Pinrang – Satuan Reserse Kriminal (Satreskrim) Polres Pinrang melalui Unit Tindak Pidana Tertentu (Tipidter) terus bergerak cepat untuk mengawasi distribusi Bahan Bakar Minyak (BBM) subsidi di wilayahnya. Petugas turun langsung ke sejumlah Stasiun Pengisian Bahan Bakar Umum (SPBU) dan menggelar inspeksi mendadak sebagai bentuk pengawasan atas dugaan penyalahgunaan BBM subsidi.
Langkah ini merupakan respons atas informasi yang beredar terkait praktik curang dalam distribusi BBM di beberapa SPBU. Polisi memeriksa dokumen penyaluran, mencocokkan data, dan menelusuri alur distribusi BBM untuk mencegah terjadinya penyimpangan.
Kanit Tipidter Polres Pinrang, Ipda Andi Imam Iradhah, memimpin langsung kegiatan tersebut.

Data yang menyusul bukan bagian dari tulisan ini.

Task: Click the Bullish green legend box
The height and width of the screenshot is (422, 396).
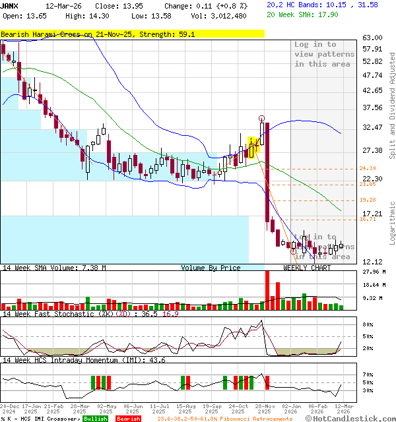Action: [96, 418]
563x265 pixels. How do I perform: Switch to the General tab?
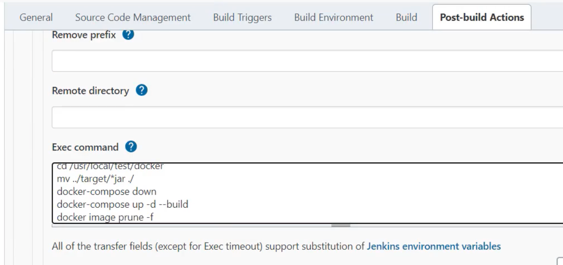(x=37, y=17)
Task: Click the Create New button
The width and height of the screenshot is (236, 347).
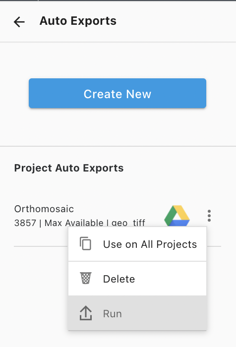Action: tap(118, 93)
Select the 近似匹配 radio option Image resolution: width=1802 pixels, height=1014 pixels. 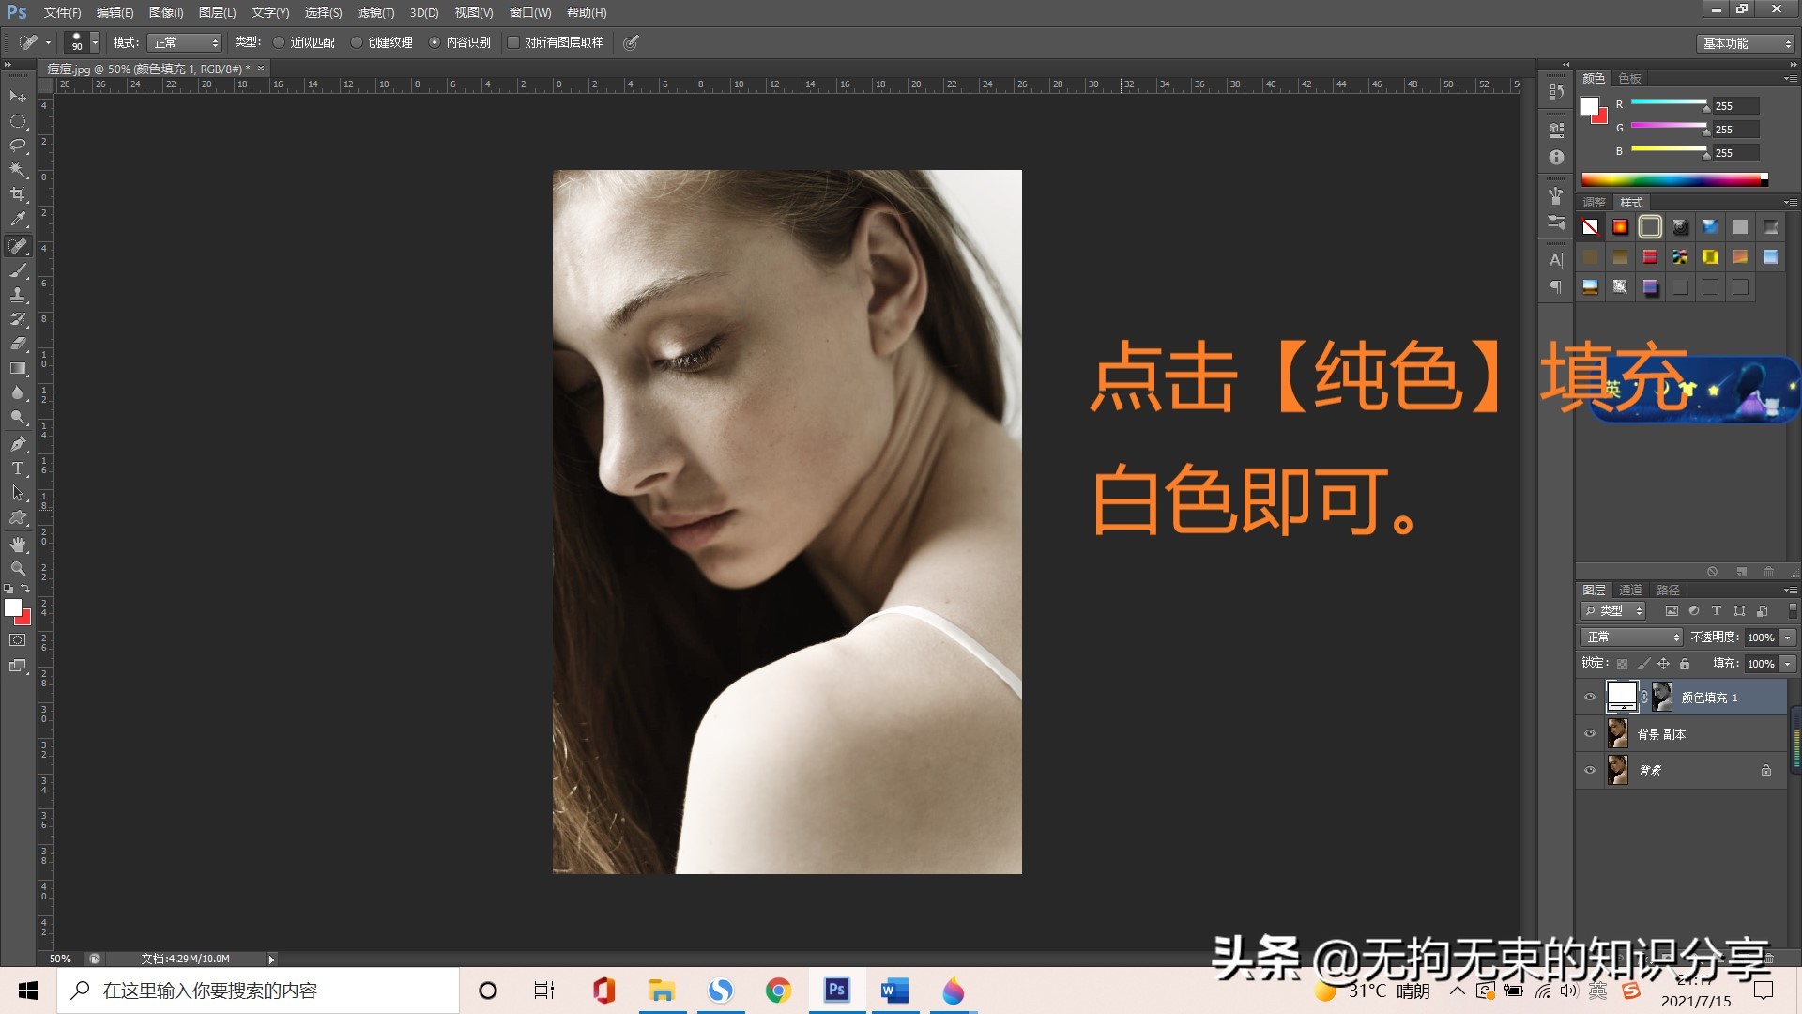click(279, 42)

Ia mengingatkan para pengelola SPBU agar tidak mempermainkan distribusi BBM subsidi. Apalagi BBM tersebut ditujukan untuk kelompok masyarakat tertentu, seperti petani dan nelayan.
“Kami tidak akan mentolerir pelanggaran. Petani dan nelayan harus menerima hak mereka tanpa dipersulit oleh oknum yang tidak bertanggung jawab,” tegas Andi Imam saat berada di lokasi sidak, Jumat (18/7/2025).
Selama operasi berlangsung, petugas juga berdialog dengan pengelola SPBU. Mereka menyampaikan pentingnya menjaga distribusi BBM agar tetap tepat sasaran. Polisi juga berkomitmen melakukan pengawasan rutin dan membangun kerja sama lintas instansi untuk menutup celah terjadinya pelanggaran.
Andi Imam memastikan Polres Pinrang akan terus mengintensifkan sidak di semua SPBU. Ia meminta pemilik dan operator SPBU untuk menjalankan tugas sesuai ketentuan yang berlaku. Jika ditemukan pelanggaran, aparat tidak akan ragu menindak secara tegas.
“Kami akan melakukan pengawasan ketat tanpa kompromi. SPBU harus menjaga integritas dalam pelayanan. Jangan beri ruang bagi pelaku penyimpangan,” tegasnya.
Melalui kegiatan ini, Polres Pinrang berupaya memastikan bahwa masyarakat kecil, terutama petani dan nelayan, tetap mendapatkan akses terhadap BBM subsidi. Pengawasan ini juga menjadi upaya menjaga kepercayaan publik terhadap distribusi energi yang adil dan transparan.